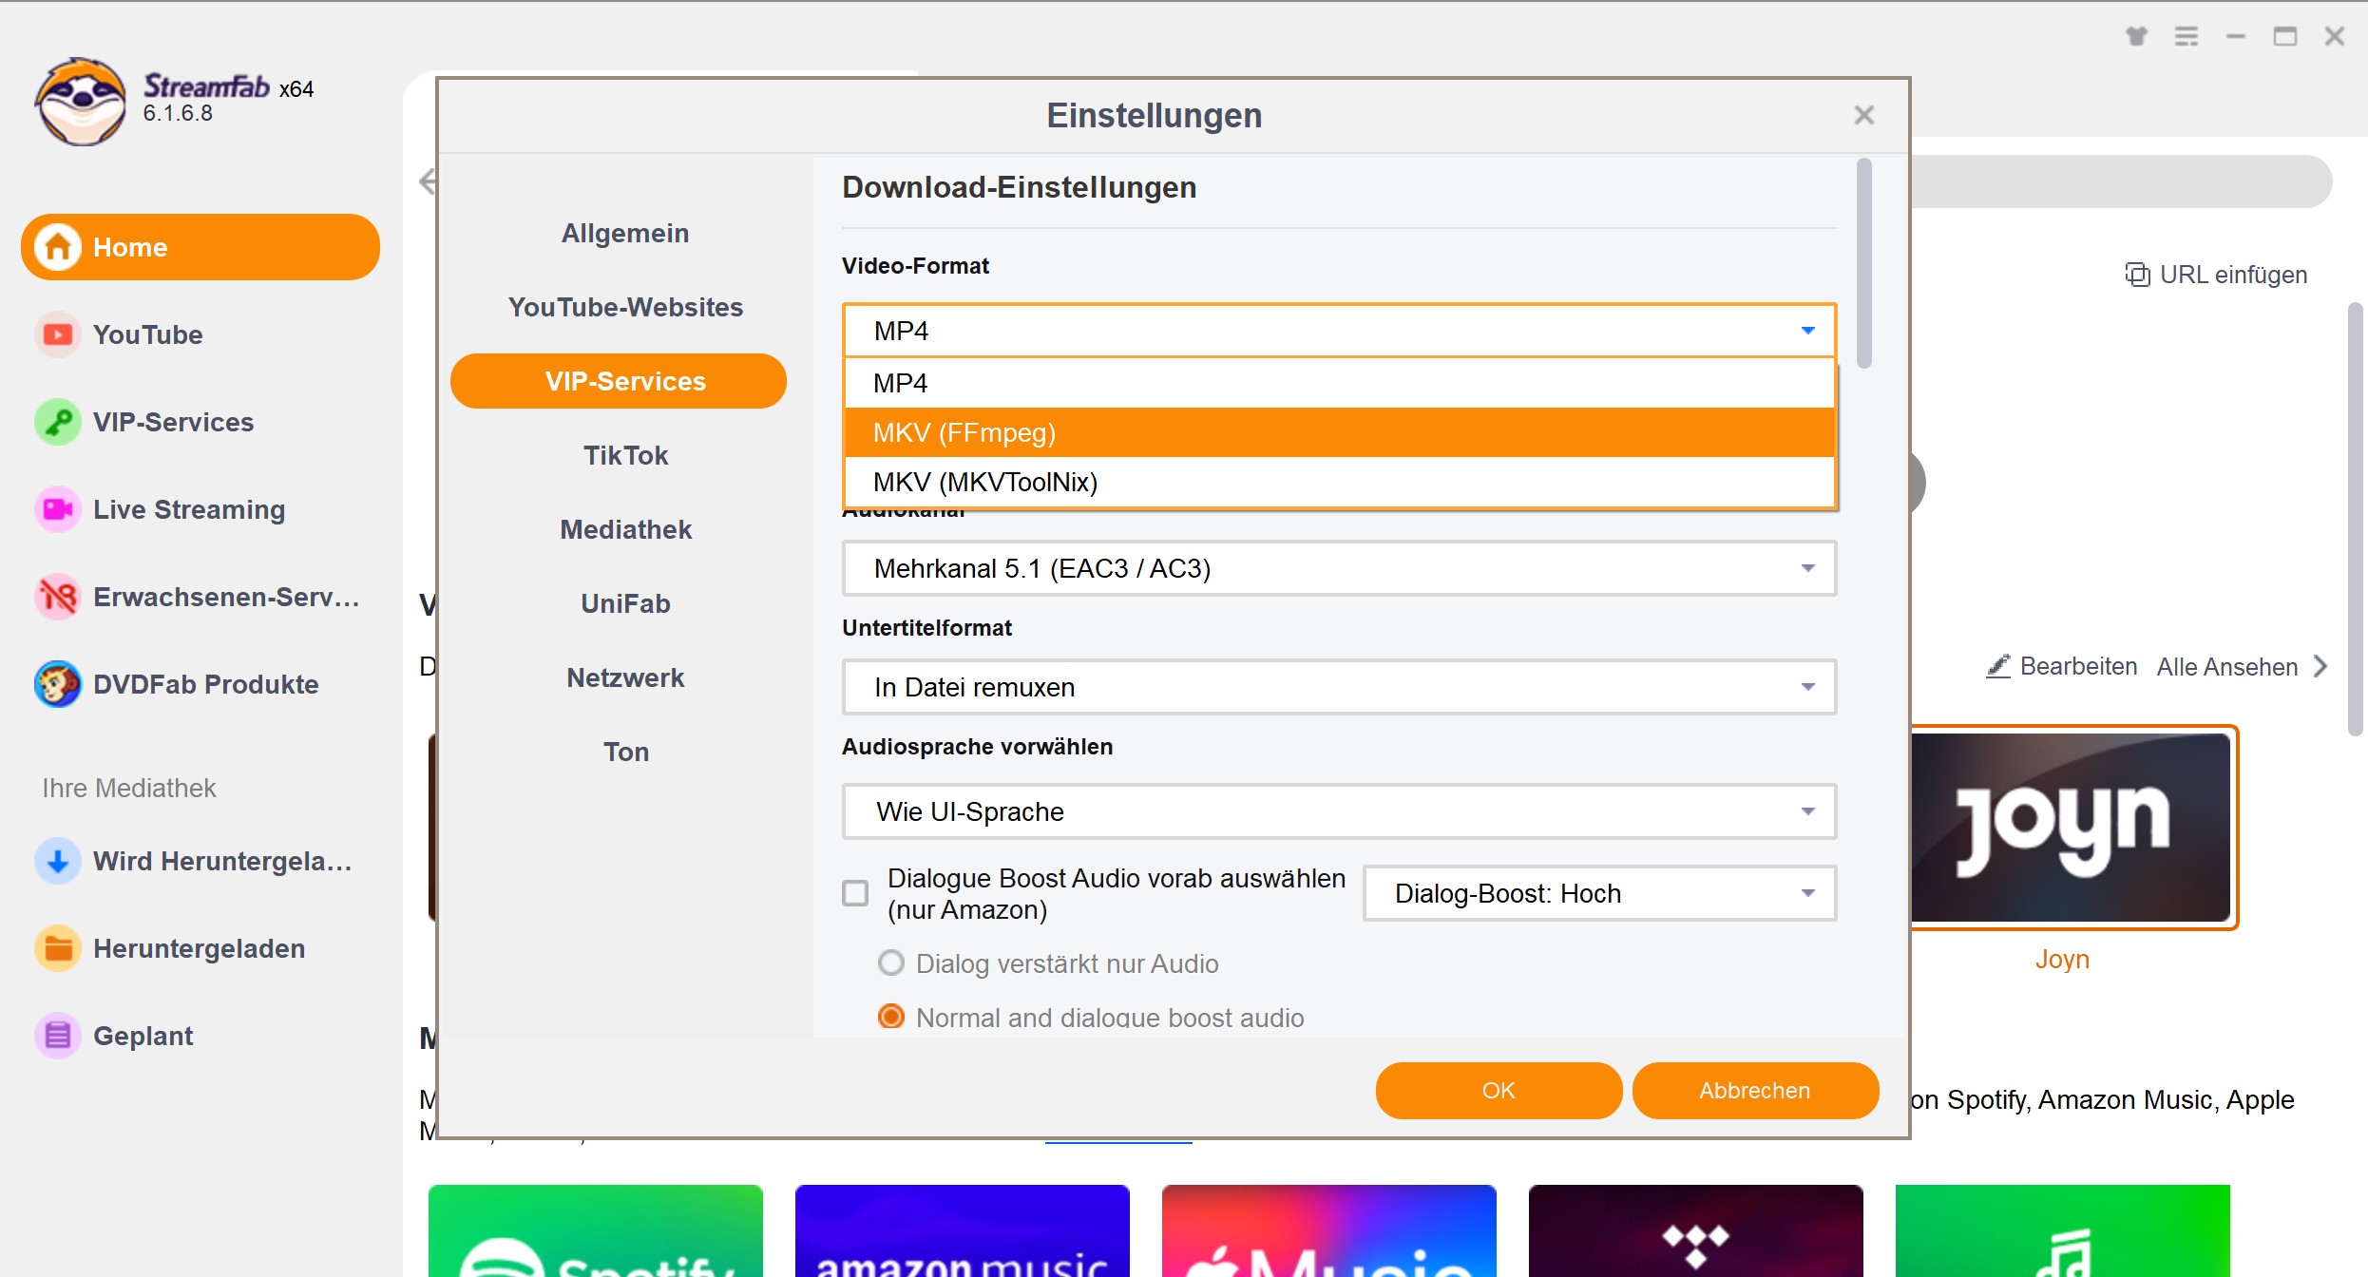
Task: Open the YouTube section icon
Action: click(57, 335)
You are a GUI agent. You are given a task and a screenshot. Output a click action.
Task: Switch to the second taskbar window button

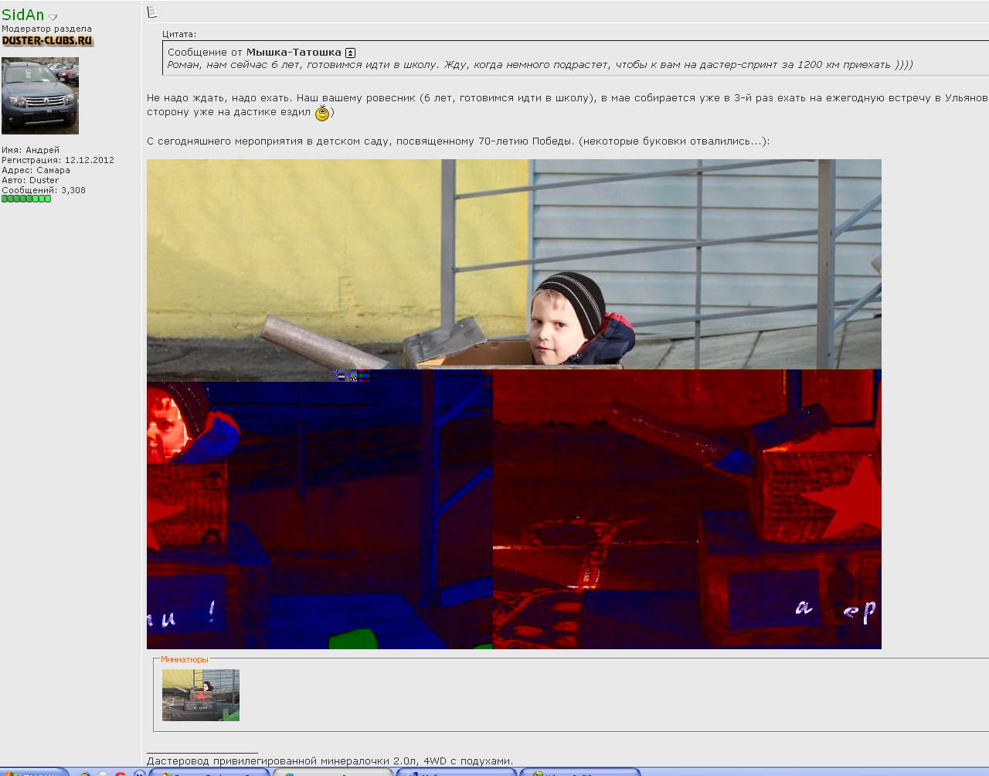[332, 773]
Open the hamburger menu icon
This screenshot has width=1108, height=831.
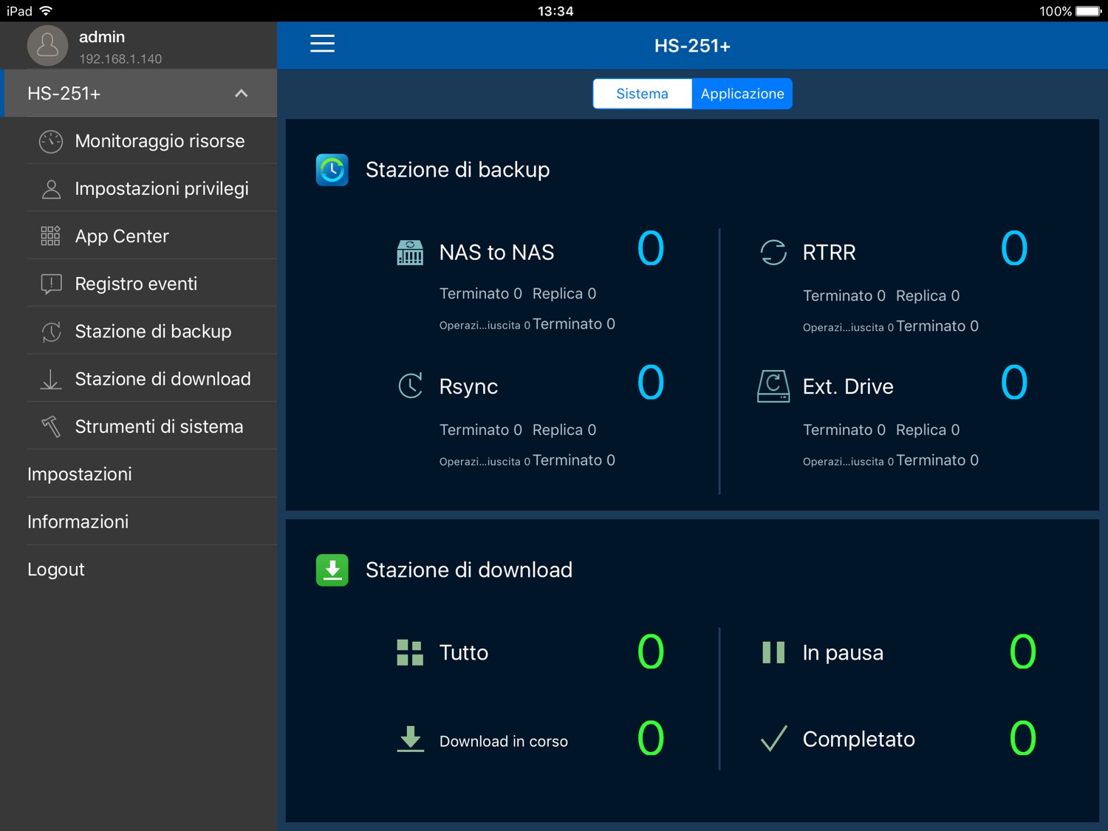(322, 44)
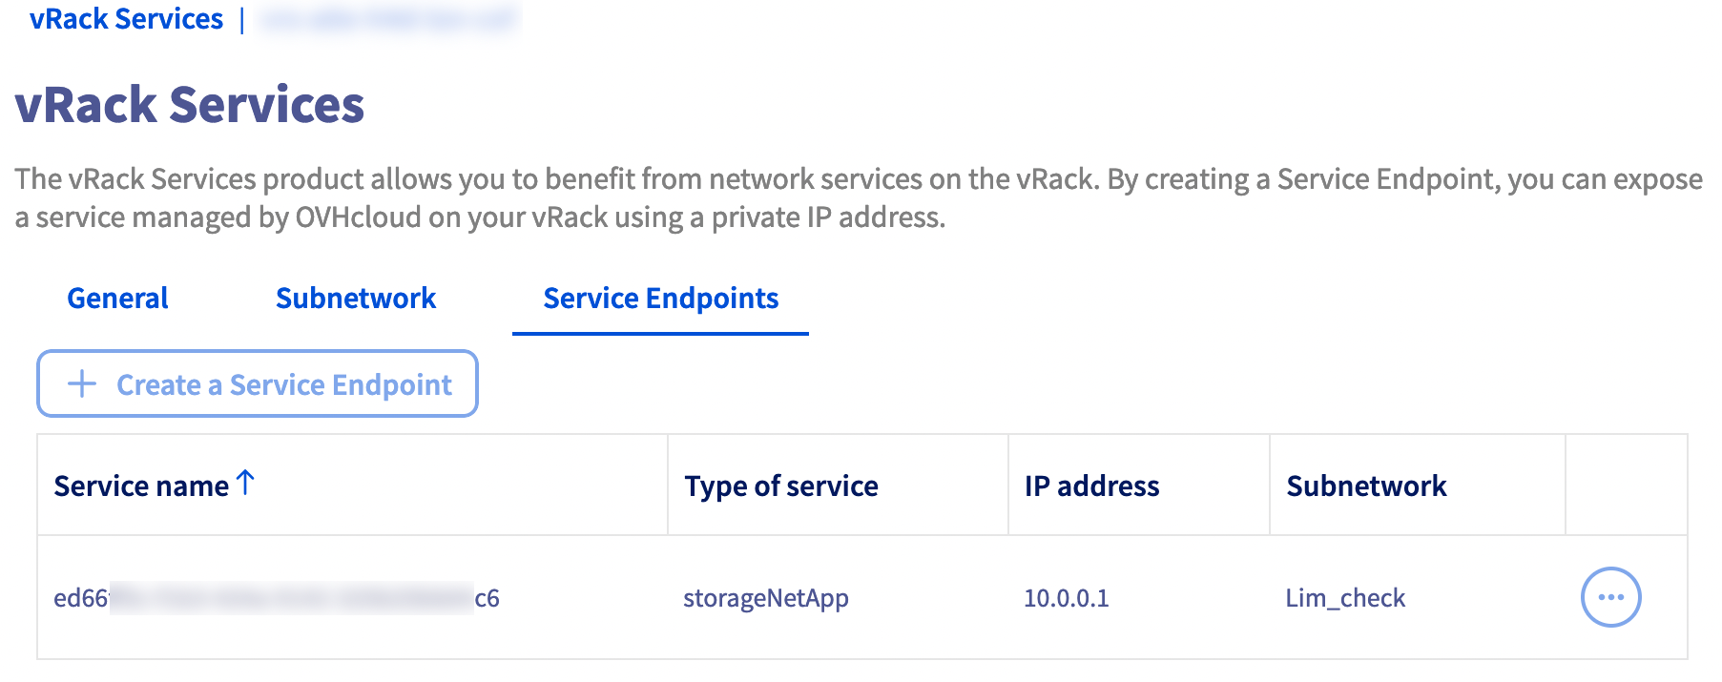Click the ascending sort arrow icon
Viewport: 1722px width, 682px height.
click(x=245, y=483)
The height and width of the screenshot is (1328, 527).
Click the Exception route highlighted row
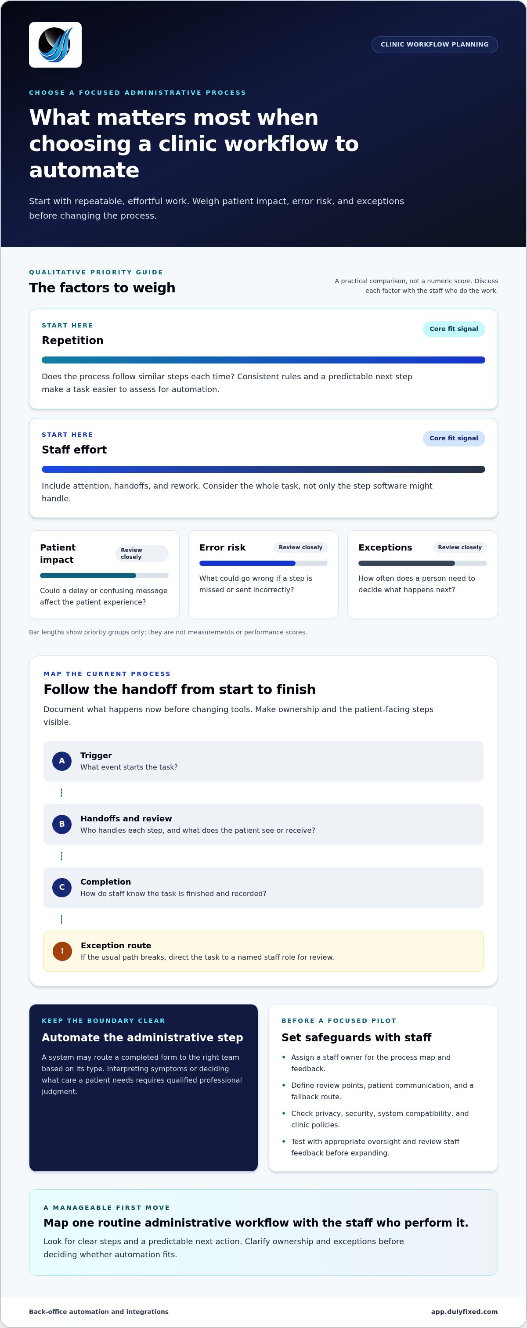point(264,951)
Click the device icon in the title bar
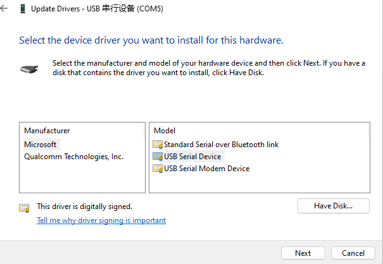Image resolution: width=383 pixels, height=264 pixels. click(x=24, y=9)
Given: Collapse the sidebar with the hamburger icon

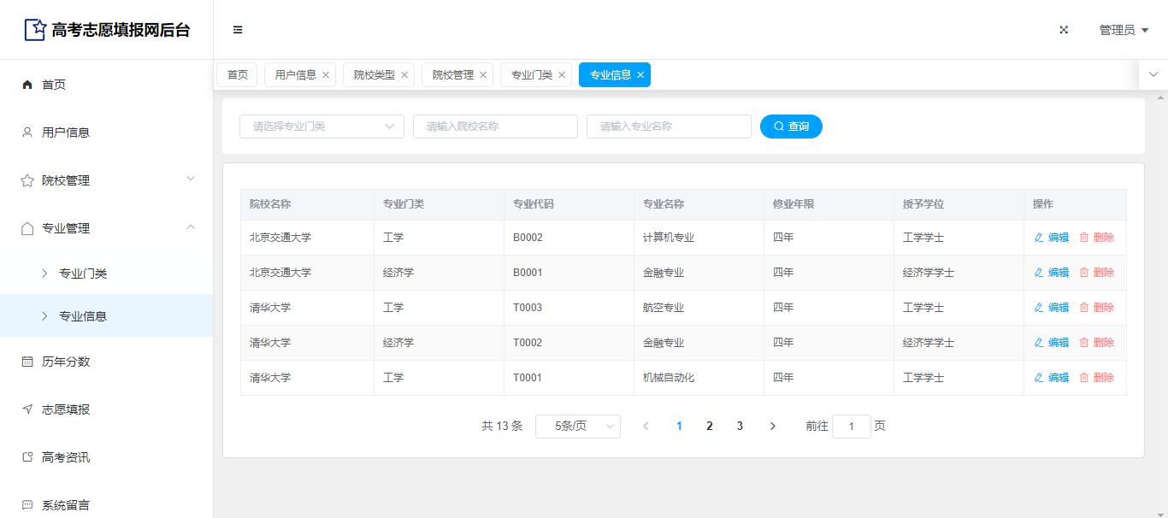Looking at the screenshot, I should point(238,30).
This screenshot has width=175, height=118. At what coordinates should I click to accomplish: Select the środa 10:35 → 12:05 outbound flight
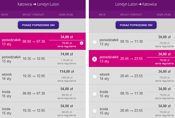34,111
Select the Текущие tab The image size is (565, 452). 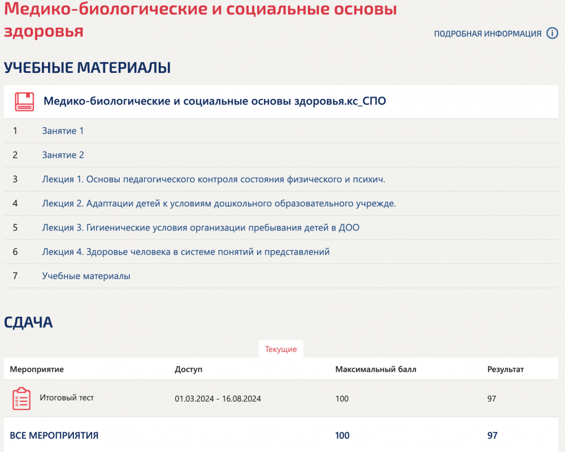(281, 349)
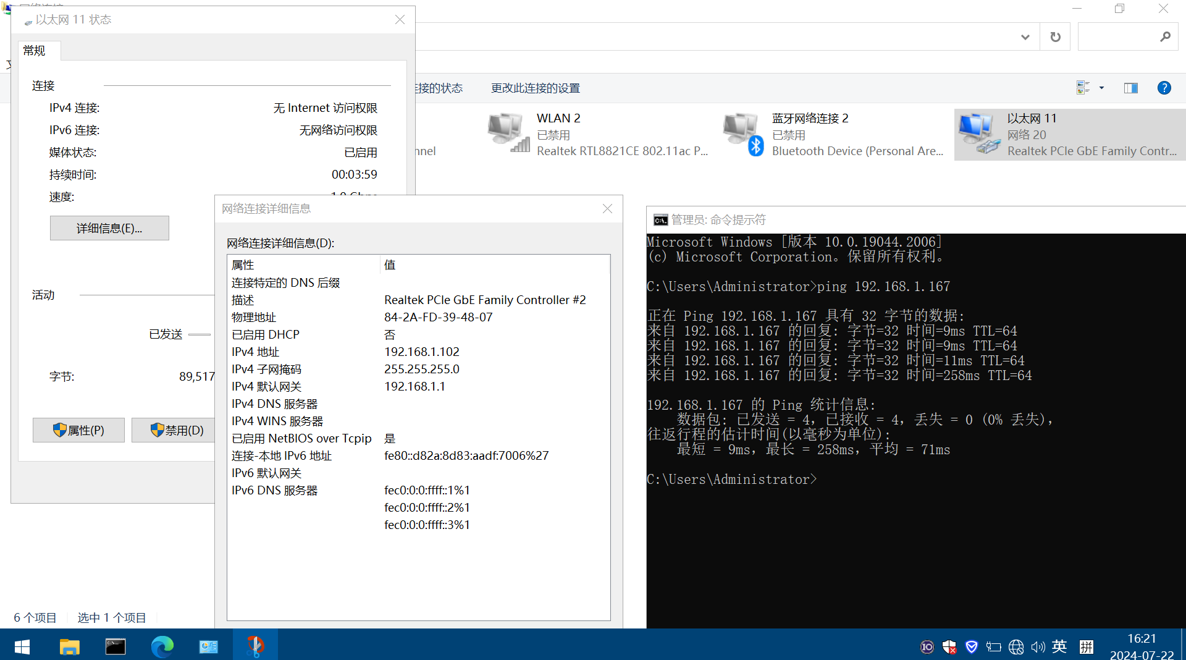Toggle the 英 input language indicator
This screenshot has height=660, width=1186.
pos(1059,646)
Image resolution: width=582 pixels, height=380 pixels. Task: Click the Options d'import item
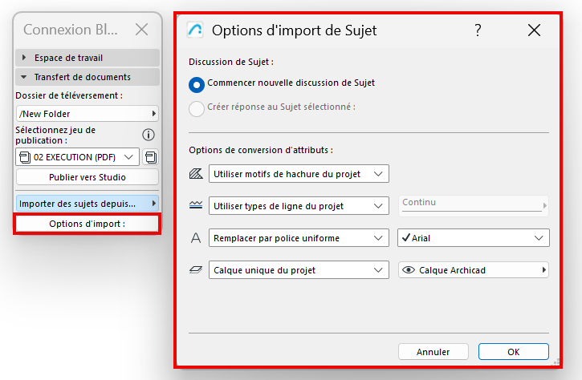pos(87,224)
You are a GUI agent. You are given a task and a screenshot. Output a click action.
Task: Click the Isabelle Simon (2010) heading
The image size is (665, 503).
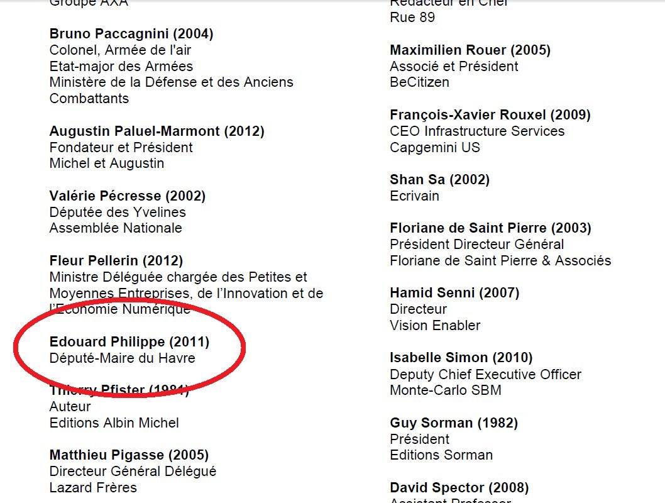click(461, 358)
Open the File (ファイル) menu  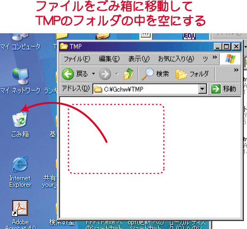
== == ==
# [EXERCISE AIM]
Reproduce the data verbatim, from the line that contains "Image resolution: width=582" through the end of the data, omitting the pictures.

# [EXERCISE RESULT]
Image resolution: width=582 pixels, height=380 pixels. Task: Click the Options d'import item
pos(87,224)
You are a GUI agent. You are given a task and a screenshot. Output a click action.
Task: Click the Isabelle Simon (2010) heading
The image size is (665, 503).
click(461, 358)
Open the File (ファイル) menu  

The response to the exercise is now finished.